### Decision Tree

1. What is a Decision Tree, and how does it work in the context of
classification?
- A decision tree is a flowchart-like model that splits data into subsets using feature-based yes/no questions to reach a prediction at leaf nodes. For classification, it recursively chooses the feature and threshold that best separate classes (e.g., information gain), creating internal decision nodes and branches until stopping criteria are met (like max depth, min samples, or pure leaves). At inference, a sample traverses the tree by following the rules at each node, and the leaf’s majority class (or class probability from class counts) becomes the predicted label. Pruning and regularization (depth limits, min samples per split/leaf) help prevent overfitting, while ensembles like Random Forests and Gradient Boosted Trees improve accuracy and robustness.

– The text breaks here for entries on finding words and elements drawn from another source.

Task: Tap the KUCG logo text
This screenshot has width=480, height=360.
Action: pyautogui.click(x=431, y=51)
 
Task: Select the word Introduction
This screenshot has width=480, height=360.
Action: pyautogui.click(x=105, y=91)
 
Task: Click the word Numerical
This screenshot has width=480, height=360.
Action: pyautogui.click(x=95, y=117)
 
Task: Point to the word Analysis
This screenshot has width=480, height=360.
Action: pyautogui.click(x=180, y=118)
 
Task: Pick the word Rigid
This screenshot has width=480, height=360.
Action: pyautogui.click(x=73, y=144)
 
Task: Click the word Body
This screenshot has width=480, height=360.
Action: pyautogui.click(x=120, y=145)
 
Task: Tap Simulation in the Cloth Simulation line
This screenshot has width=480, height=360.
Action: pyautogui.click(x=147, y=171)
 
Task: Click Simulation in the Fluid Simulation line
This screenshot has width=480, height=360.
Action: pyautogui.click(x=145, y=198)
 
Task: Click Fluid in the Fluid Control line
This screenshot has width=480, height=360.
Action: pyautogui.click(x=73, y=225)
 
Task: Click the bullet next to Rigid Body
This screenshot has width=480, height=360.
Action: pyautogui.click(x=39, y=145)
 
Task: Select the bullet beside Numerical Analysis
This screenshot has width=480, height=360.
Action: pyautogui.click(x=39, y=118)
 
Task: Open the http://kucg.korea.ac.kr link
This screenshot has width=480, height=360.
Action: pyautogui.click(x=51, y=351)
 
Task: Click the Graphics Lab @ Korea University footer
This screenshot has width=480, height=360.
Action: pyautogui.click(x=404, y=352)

2. Explain the concepts of Gini Impurity and Entropy as impurity measures.
How do they impact the splits in a Decision Tree?
- Gini impurity and entropy both quantify how mixed the class labels are within a node. Gini impurity measures the probability of misclassification if a label is randomly assigned according to class frequencies: Gini = 1 − Σ p(k)^2, favoring splits that create nodes with high class purity and is slightly biased toward larger class separations with faster computation.

- Entropy from information theory measures uncertainty: Entropy = −Σ p(k) log2 p(k), and information gain is the reduction in entropy after a split.

- In decision trees, the algorithm evaluates candidate splits and selects the one that yields the largest impurity reduction (highest Gini decrease or highest information gain), producing purer child nodes; both typically select similar splits, though entropy can be more sensitive to changes near perfectly balanced mixes, while Gini is computationally simpler and often preferred in practice.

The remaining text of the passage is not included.